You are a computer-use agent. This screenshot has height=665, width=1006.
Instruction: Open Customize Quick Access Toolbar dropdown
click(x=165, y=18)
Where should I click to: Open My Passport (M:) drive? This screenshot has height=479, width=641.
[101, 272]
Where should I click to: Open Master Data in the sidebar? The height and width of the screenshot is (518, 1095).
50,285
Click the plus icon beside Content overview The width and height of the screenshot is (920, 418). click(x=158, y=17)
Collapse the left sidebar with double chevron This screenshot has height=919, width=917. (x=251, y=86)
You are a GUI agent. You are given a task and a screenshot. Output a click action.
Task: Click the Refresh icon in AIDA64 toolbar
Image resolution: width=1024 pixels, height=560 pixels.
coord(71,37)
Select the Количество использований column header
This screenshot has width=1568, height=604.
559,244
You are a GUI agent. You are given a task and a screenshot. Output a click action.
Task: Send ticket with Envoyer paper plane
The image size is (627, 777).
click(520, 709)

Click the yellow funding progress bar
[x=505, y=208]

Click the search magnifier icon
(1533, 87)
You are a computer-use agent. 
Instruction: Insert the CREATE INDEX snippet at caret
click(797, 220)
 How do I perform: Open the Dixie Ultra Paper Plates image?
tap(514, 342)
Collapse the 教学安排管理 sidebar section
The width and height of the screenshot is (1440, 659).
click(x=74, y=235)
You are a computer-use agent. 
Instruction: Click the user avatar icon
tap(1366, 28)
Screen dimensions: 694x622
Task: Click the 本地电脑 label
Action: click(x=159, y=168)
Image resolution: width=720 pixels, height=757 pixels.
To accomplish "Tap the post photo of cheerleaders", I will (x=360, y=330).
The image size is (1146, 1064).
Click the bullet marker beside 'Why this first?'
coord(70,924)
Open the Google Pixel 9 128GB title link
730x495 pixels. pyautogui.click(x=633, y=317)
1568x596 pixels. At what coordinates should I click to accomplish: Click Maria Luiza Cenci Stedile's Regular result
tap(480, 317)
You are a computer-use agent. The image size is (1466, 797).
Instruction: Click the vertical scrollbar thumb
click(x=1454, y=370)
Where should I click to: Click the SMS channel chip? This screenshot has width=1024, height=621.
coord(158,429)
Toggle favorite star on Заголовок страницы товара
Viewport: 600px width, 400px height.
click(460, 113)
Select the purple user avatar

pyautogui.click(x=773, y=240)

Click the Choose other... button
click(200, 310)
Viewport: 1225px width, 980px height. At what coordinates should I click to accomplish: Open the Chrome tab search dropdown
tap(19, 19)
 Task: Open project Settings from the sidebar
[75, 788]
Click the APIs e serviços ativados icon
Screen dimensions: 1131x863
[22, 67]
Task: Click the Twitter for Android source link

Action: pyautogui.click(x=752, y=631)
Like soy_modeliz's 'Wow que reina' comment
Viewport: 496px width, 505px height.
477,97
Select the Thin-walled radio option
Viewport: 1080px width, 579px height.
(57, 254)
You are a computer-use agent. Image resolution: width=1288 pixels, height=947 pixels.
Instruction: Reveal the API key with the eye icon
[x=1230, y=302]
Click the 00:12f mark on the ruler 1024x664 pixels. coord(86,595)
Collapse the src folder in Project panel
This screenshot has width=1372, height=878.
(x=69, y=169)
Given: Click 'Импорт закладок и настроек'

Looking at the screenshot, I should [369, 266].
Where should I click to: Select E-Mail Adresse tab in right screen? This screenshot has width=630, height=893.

**Your task**: Each line of the listing should be echoed back exactly.

**Response below**:
You are a computer-use agent. This screenshot has height=665, width=1006.
Instruction: Open Customize Quick Access Toolbar dropdown
click(x=165, y=18)
Where should I click to: Open My Passport (M:) drive? This screenshot has height=479, width=641.
[101, 272]
Where should I click to: Open Master Data in the sidebar? The height and width of the screenshot is (518, 1095).
50,285
Click the plus icon beside Content overview The width and height of the screenshot is (920, 418). click(x=158, y=17)
Collapse the left sidebar with double chevron This screenshot has height=919, width=917. (x=251, y=86)
You are a GUI agent. You are given a task and a screenshot. Output a click action.
Task: Click the Refresh icon in AIDA64 toolbar
Image resolution: width=1024 pixels, height=560 pixels.
coord(71,37)
Select the Количество использований column header
This screenshot has width=1568, height=604.
559,244
You are a GUI agent. You are given a task and a screenshot. Output a click action.
Task: Send ticket with Envoyer paper plane
The image size is (627, 777).
click(520, 709)

Click the yellow funding progress bar
[x=505, y=208]

Click the search magnifier icon
(1533, 87)
You are a computer-use agent. 
Instruction: Insert the CREATE INDEX snippet at caret
click(797, 220)
 How do I perform: Open the Dixie Ultra Paper Plates image?
tap(514, 342)
Collapse the 教学安排管理 sidebar section
The width and height of the screenshot is (1440, 659).
click(x=74, y=235)
You are a computer-use agent. 
Instruction: Click the user avatar icon
tap(1366, 28)
Screen dimensions: 694x622
Task: Click the 本地电脑 label
Action: click(x=159, y=168)
Image resolution: width=720 pixels, height=757 pixels.
To accomplish "Tap the post photo of cheerleaders", I will (x=360, y=330).
The image size is (1146, 1064).
Click the bullet marker beside 'Why this first?'
coord(70,924)
Open the Google Pixel 9 128GB title link
730x495 pixels. pyautogui.click(x=633, y=317)
1568x596 pixels. At what coordinates should I click to accomplish: Click Maria Luiza Cenci Stedile's Regular result
tap(480, 317)
You are a computer-use agent. The image size is (1466, 797).
Instruction: Click the vertical scrollbar thumb
click(x=1454, y=370)
Where should I click to: Click the SMS channel chip? This screenshot has width=1024, height=621.
coord(158,429)
Toggle favorite star on Заголовок страницы товара
Viewport: 600px width, 400px height.
click(460, 113)
Select the purple user avatar

pyautogui.click(x=773, y=240)

Click the Choose other... button
click(200, 310)
Viewport: 1225px width, 980px height. At what coordinates should I click to accomplish: Open the Chrome tab search dropdown
tap(19, 19)
 Task: Open project Settings from the sidebar
[75, 788]
Click the APIs e serviços ativados icon
Screen dimensions: 1131x863
[22, 67]
Task: Click the Twitter for Android source link

Action: pyautogui.click(x=752, y=631)
Like soy_modeliz's 'Wow que reina' comment
Viewport: 496px width, 505px height.
477,97
Select the Thin-walled radio option
Viewport: 1080px width, 579px height.
(57, 254)
You are a computer-use agent. Image resolution: width=1288 pixels, height=947 pixels.
Instruction: Reveal the API key with the eye icon
[x=1230, y=302]
Click the 00:12f mark on the ruler 1024x664 pixels. coord(86,595)
Collapse the src folder in Project panel
This screenshot has width=1372, height=878.
(x=69, y=169)
Given: Click 'Импорт закладок и настроек'

Looking at the screenshot, I should [369, 266].
Where should I click to: Select E-Mail Adresse tab in right screen? This screenshot has width=630, height=893.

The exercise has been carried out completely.